На вокзал мне пришлось бежать, чтобы не пропустить нужный поезд. Вероятно, я слишком долго улыбался и прошло много времени. Я нашел место, сел, вынул блокнот и записал результаты опроса в Дюссельдорфе. Наш шеф доверяет писаному слову еще меньше, чем устному, — ему хотелось бы снабдить нас портативными аппаратами для звукозаписи, которые передавали бы диалог слово в слово, а нам оставалось бы только давать краткое описание среды. Но, очевидно, хозяева нашего шефа боятся больших расходов.

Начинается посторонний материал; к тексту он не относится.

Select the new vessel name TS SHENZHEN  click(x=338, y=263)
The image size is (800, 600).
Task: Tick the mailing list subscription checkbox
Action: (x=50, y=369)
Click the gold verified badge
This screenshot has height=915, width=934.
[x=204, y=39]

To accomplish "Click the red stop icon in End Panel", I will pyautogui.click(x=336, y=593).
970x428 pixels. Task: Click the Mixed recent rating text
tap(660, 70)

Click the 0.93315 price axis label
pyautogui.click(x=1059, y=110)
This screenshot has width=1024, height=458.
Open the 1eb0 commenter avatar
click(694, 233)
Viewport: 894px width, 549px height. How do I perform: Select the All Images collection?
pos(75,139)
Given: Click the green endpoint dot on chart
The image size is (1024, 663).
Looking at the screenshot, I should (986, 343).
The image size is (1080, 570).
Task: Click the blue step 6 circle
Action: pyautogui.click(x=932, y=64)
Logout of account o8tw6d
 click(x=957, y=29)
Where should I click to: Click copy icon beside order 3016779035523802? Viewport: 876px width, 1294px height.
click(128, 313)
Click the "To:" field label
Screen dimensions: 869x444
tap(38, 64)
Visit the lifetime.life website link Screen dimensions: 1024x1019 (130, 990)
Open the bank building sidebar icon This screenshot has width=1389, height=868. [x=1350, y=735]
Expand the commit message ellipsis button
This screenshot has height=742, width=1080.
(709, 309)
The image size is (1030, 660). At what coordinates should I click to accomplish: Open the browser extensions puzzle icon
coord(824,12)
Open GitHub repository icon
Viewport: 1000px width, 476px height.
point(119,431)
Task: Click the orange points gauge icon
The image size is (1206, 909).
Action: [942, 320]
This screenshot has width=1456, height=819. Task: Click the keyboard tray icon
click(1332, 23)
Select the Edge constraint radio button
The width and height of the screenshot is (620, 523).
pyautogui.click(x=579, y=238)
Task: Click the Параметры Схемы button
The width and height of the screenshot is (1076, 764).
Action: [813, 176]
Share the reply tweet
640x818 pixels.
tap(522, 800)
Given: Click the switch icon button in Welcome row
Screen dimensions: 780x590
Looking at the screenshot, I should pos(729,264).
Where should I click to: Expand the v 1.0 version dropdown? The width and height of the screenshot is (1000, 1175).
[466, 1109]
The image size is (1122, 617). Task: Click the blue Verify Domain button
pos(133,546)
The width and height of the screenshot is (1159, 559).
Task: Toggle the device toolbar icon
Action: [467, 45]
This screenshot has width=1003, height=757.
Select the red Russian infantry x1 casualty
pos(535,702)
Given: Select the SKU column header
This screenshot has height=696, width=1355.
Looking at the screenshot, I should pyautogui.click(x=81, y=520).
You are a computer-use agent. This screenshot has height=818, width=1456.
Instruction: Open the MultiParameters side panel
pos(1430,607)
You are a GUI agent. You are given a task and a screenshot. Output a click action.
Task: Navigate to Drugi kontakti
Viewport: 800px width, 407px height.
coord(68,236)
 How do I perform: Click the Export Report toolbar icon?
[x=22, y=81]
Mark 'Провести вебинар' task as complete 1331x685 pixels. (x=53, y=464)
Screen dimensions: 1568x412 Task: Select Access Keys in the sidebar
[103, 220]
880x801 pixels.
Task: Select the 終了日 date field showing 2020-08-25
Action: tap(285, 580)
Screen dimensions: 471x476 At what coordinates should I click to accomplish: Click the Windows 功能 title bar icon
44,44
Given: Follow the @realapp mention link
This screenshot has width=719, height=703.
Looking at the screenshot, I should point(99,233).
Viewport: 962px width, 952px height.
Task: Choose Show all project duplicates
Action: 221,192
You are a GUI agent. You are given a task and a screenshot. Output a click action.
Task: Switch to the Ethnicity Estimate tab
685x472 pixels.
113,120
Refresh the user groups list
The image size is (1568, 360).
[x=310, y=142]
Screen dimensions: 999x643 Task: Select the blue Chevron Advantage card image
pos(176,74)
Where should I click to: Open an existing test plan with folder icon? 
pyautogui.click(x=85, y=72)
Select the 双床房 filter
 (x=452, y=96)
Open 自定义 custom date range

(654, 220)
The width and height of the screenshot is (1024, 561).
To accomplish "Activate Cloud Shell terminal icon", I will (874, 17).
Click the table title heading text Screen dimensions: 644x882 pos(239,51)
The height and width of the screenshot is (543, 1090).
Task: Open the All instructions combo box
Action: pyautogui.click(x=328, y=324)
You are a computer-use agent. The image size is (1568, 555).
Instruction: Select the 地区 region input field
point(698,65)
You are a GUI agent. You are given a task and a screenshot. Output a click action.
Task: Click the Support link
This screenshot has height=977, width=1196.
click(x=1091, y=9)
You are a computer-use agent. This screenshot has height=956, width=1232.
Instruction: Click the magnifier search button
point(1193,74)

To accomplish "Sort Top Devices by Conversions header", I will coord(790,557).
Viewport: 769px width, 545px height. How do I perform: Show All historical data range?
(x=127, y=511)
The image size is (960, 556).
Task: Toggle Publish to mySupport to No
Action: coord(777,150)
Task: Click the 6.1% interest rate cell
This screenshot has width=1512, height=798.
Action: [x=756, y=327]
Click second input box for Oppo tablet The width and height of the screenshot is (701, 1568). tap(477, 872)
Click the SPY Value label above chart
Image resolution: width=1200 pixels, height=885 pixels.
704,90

Около двенадцати я приехал в Гельзенкирхен. Начался дождь, и я медленно побрел по городу. Даже в отдаленных от центра районах стоял все тот же терпкий воздух, пахло как будто железной дорогой, горько и едко. На развалинах густо разросся одуванчик, и в поисках нужного мне номера дома я остановился перед бакалейной лавкой; ее вывеска уныло блестела под дождем, а товары за мокрыми стеклами витрин точно плавали в аквариуме. Я вошел в соседний дом; это была парикмахерская. Здесь царили тишина и сумрак. В глубине светлел плакат, расхваливавший резиновые изделия, а рядом удовлетворенно улыбался элегантный мужчина, восхищенный кремом для бритья. В зеркале над умывальником я увидел собственное отражение: вид у меня был беспомощный. Я крикнул: «Алло!» — подождал, но никто не появился. Где-то в соседней комнате играли дети, их визг приглушенно доносился сюда. Я сел, набил трубку, закурил и снял с крючка иллюстрированный журнал. Журнал оказался почти трехнедельной давности. Первую страницу украшала фотография киноактрисы, давно уже забытой, но здесь, видимо, все еще слывущей самой красивой женщиной нашего столетия, а со второй страницы смотрело гуманное лицо генерала, уверявшего, что он невиновен; в чем — не было сказано.
Вдруг дверь стремительно распахнулась, и в парикмахерскую влетела молодая девушка. Мне показалось знакомым ее веселое, энергичное лицо. Записная книжка в ее руках мне сразу все объяснила.